I don't want my family members or any other law-abiding citizens to be denied the right to buy a product they will never intend to use for nefarious purposes. But I can't imagine why they wish to own such a potentially lethal piece of equipment. The men in my family (and it's almost always men, isn't it?) who enjoy owning AR-15s for target practice or perhaps the rush of testosterone it gives them to hold such power in their hands are good people. Most of the gun owners in our nation are good people, but I have yet to hear a "good reason" for owning such weapons.
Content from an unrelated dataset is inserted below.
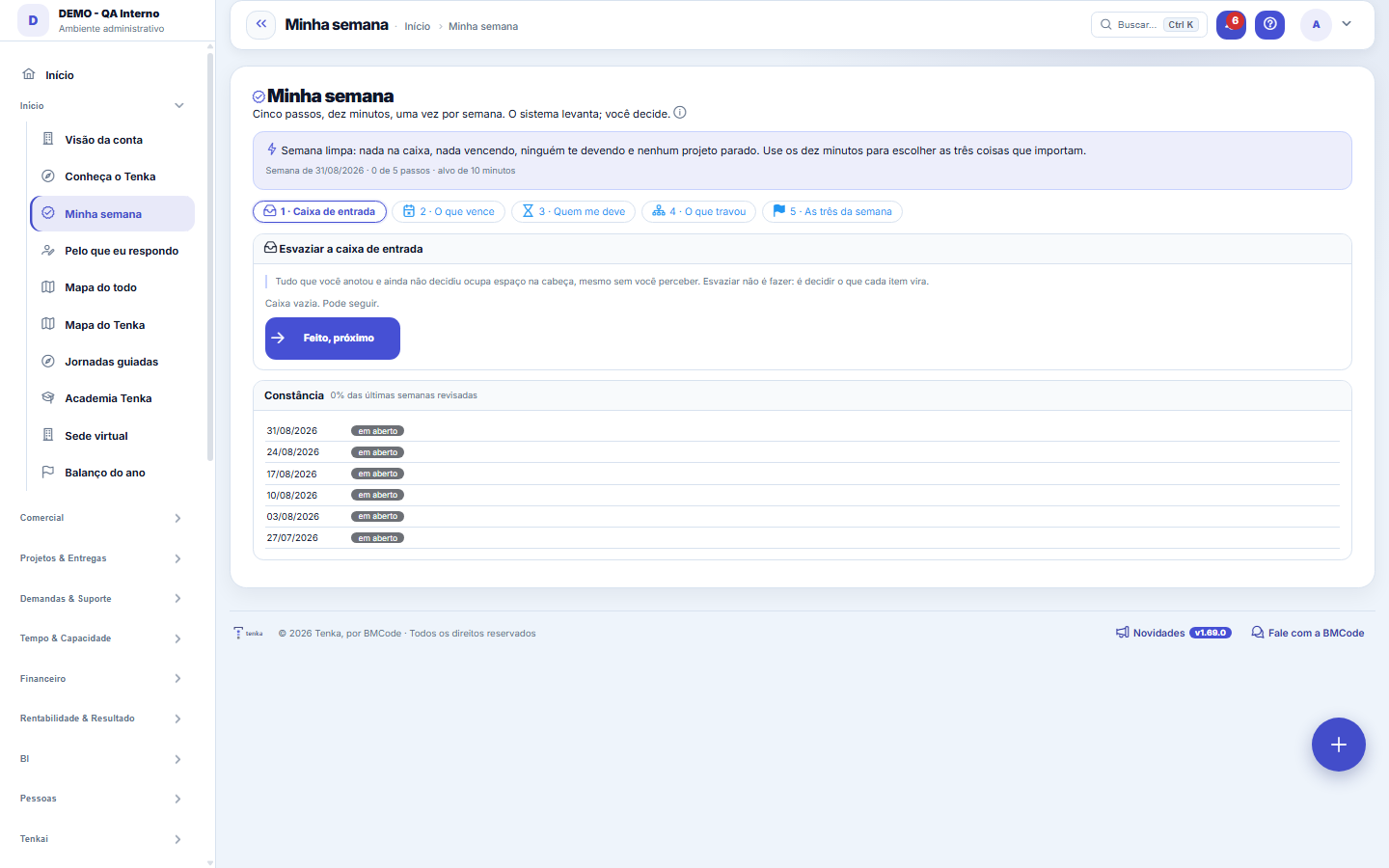
Task: Select step 3 Quem me deve
Action: [574, 212]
On another matter, I have yet to hear any reason why a man of the cloth or a legislator in any capacity should dictate to a woman how she should determine what happens to her body. The same fervent apologists who believe the Second Amendment confers upon every U.S. citizen a "God-given right to own a gun" have decided that no woman is entitled to determine whether she must carry a fetus to term regardless of the circumstances which caused her pregnancy or her ability to survive or provide for the resulting child.

They care deeply about the nine months in utero, but see no reason to protect the health and welfare of the newly born child who may require better nutrition, housing, and safety from gunfire than its mother can guarantee.

As a woman who suffered several miscarriages--medically termed spontaneous abortions--before giving birth to the two children I so desperately wanted, I know the pain of losing a child and cannot imagine having to even contemplate intentionally ending a pregnancy, but I don't believe that entitles me to tell another woman that she has no right to choose abortion if her circumstances dictate that to be a necessity.

Are you aware that many emergency responders now carry "Active Killer Kits," originally used to treat battlefield injuries, among their lifesaving equipment? These are required because high-speed assault weapons create havoc unlike other guns of similar caliber by exploding inside soft tissue, spreading shrapnel within wounds, and shattering bones.

Surely you are aware that most of the world's democracies that have suffered mass casualties at the hands of killers using automatic/semiautomatic weapons and large magazines of ammunition have rapidly passed laws to prevent such events from recurring. Australia, New Zealand, the United Kingdom, and many others were not exempt from the horrors we have so frequently experienced, but they moved quickly to prevent future episodes. We have had nearly 20 years to lament Sandy Hook, and have done nothing.

You have heard such words many times before in the past decades, so why do I feel the need to repeat them? I have listened to the same fruitless arguments for too many years.

I have never lost a loved one to a tragedy like Sandy Hook or Robb Elementary or any of the other senseless massacres which have become all too commonplace in the America I have cherished for more than 80 years. I do not hold public office and am in no position to bring about the kind of change I wish to see in our laws, but I hope that I may join the chorus of reasonable voices asking that the Senate of the United States will step up to provide protection from weapons that have no place in the hands of anyone other than police or members of our military.

Maybe that's why I felt the need to add to all those words out there. If you think there's any validity in them, please add your words as well.


Mary Dee Taylor of Little Rock is a former women's editor at the Arkansas Democrat, wrote for the Arkansas Times, and was travel editor for the Department of Parks and Tourism.